Aside from economic decline and his war on the Kurds, Erdoğan will also need to manage the demands of the fascist MHP, since the AKP can no longer form a majority government in parliament on its own.

While the two parties don’t have significant differences in their views, MHP insisted throughout the campaign on a general amnesty for the likes of Alaattin Çakıcı, an ultranationalist mob leader who had called for assassinations of many journalists and public figures in the 1990s.

Erdoğan’s rule is also under pressure from below.

Turkey has been ruled under a state of emergency since the failed coup against the AKP government in July 2016. Demonstrations are highly restricted, many politicians, activists and radicals have been arrested, many left-wing academics have been fired from their jobs, and all strikes are still banned.

Despite this, there were big protests against the fraudulent referendum that gave Erdoğan his current powers, with nightly protests continuing after the fraudulent vote.

Erdoğan promised an end to the state of emergency after the elections, but given the economic decline, it is hard to imagine that he will allow more freedom for those who oppose him from below.

WHICH BRINGS us to the second takeaway from this election: The opposition led by İnce and the CHP failed to challenge Erdoğan and the AKP in the elections, but it showed the spread of anti-Erdoğan sentiment among millions of people.

Throughout the campaign, the CHP and the opposition outside of the HDP mostly focused on the politics of “normalization.” They campaigned against Erdoğan’s one-man rule and for “returning” Turkey to a parliamentary democracy — even though Turkish parliamentary democracy had always been very restricted.

Although almost half of Turkey’s population is against Erdoğan at this point, the failure of the opposition to come up with a radical alternative to Erdoğan’s politics limited its appeal. İnce — who had even met with Demirtaş before the elections and became the first member of his party to display a genuine commitment uniting the opposition — failed to provide politics that would challenge Erdogan’s rule.
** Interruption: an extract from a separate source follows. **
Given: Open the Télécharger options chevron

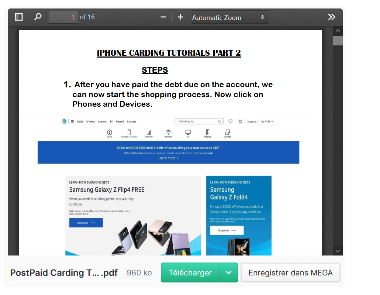Looking at the screenshot, I should click(229, 272).
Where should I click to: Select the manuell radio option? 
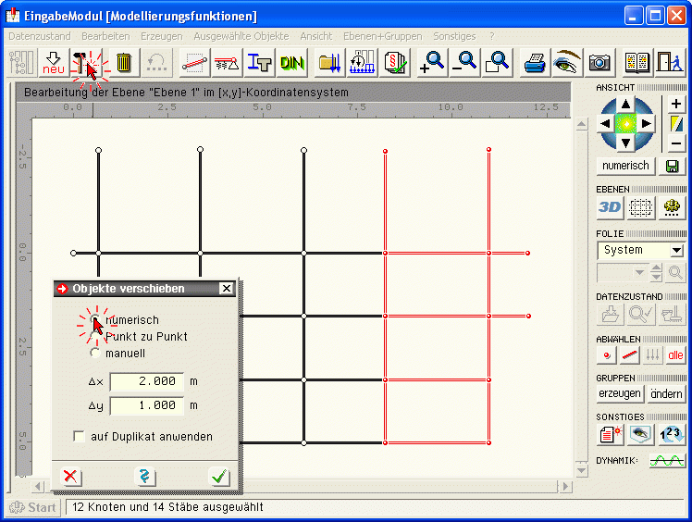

Now that Erdoğan has gotten his sweeping presidential power and his party’s alliance controls parliament, many in Turkey could become detached from parliamentary politics. The current climate of the country is suffocating for many people who are burdened by economic pressures, state repression and militarism.

The nearly half of the country’s population that opposes Erdoğan appears more united than before. Hence, in the coming months, his rule will be both strengthened and also more fragile than it has ever been.

If the left — including the HDP, socialists and radicals alike — can provide a politics to ignite struggles and unite the opposition at the grassroots level, the situation in Turkey could change very rapidly. Until then, however, Turkey’s economy and political system will continue to be in free fall under Erdoğan.